The desperate need to reform women's pensions rights aside, this hot air is little more than common sense. Never mind the fact that there will be no movement on any long-term UK pension planning until Adair Turner reports back in October with his Pension Commission recommendations on how Britons can best afford to retire. Such mealy-mouthed government proposals can mean only one thing: did someone say "election"?

An actual date has yet to be fashioned out of the current round of electioneering, but the publication of the six-point plan was little less than a stunt to try to wrest back control of the pre-polling day agenda. The pressure for pre-eminence in the pension debate has begun to tell.

In the past 10 days, Conservative leader Michael Howard vowed to boost pension payouts to the elderly, end means-testing for state benefits, and change the rules that can force elderly people to sell their homes to pay for long-term residential care.

The Liberal Democrats plan to raise the state pension to the minimum income guarantee (currently £105.45 for a single pensioner) and link future rises to earnings.

To be fair, there wasn't much else that Mr Johnson could say.

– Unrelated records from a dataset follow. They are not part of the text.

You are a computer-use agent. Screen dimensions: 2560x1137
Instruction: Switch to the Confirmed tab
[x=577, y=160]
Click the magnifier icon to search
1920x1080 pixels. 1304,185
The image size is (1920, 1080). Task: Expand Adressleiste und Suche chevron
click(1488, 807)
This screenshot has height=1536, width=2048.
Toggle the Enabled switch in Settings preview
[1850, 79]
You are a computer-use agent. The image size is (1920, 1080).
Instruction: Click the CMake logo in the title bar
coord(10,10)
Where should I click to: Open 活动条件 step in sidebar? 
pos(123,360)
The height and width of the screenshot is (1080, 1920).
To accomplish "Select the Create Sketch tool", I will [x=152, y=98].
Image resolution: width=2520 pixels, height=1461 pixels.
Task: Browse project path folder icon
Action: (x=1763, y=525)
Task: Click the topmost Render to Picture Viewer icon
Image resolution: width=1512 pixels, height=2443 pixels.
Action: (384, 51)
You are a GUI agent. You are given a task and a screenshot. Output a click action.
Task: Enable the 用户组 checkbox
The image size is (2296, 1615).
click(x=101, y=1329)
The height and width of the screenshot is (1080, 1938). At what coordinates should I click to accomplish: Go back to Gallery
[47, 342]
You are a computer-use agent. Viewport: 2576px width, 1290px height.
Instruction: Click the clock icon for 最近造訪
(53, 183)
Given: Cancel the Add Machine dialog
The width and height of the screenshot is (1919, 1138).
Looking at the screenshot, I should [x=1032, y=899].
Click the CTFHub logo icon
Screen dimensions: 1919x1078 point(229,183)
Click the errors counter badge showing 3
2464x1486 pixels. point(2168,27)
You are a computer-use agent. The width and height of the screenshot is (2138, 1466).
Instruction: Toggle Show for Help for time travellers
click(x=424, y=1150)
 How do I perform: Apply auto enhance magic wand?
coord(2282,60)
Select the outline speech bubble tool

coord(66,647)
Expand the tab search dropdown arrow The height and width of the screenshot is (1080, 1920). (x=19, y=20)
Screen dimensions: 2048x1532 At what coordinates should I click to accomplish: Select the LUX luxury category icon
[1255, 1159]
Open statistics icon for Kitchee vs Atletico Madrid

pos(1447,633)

Bound by duty to wait until the outcome of the Turner Report, his hands are tied. And in any case, except for positive noises over notions of a "citizen's pension" that depends on residency rules rather than time in the work-place, the cupboards are bare.

Meanwhile, his department has been desperately trying to keep a lid on public dissent over compensation payouts to thousands of workers, whose company pension schemes have gone bust since 1997.

Last week, it moved to clear up some of the confusion by announcing that employees who were within three years of their scheme's pension age would receive 80 per cent of their core retirement benefits. The money will come out of the £400m pensions "lifeboat", launched last year to help the 65,000 workers affected.

However, a question mark still hangs over the financial fate of those younger workers who won't qualify for this deal - as well as over the size of the fund deemed by many to be too small. Set against the gravity of their plight, Mr Johnson's six-point pension principles plan looks like a flimsy nod towards a much brighter future.

This is a shame because he is as good a choice of Secretary of State for Work and Pensions as we have had. He has proved approachable, sympathetic to the particular problems of the long-term savings industry, and open to new ideas.

It is to be hoped that, after the general election (assuming Labour wins) and Mr Turner checks in, he will be given a free hand to make a proper fist of the UK pensions industry rather than devote his time to politicking. We live in hope.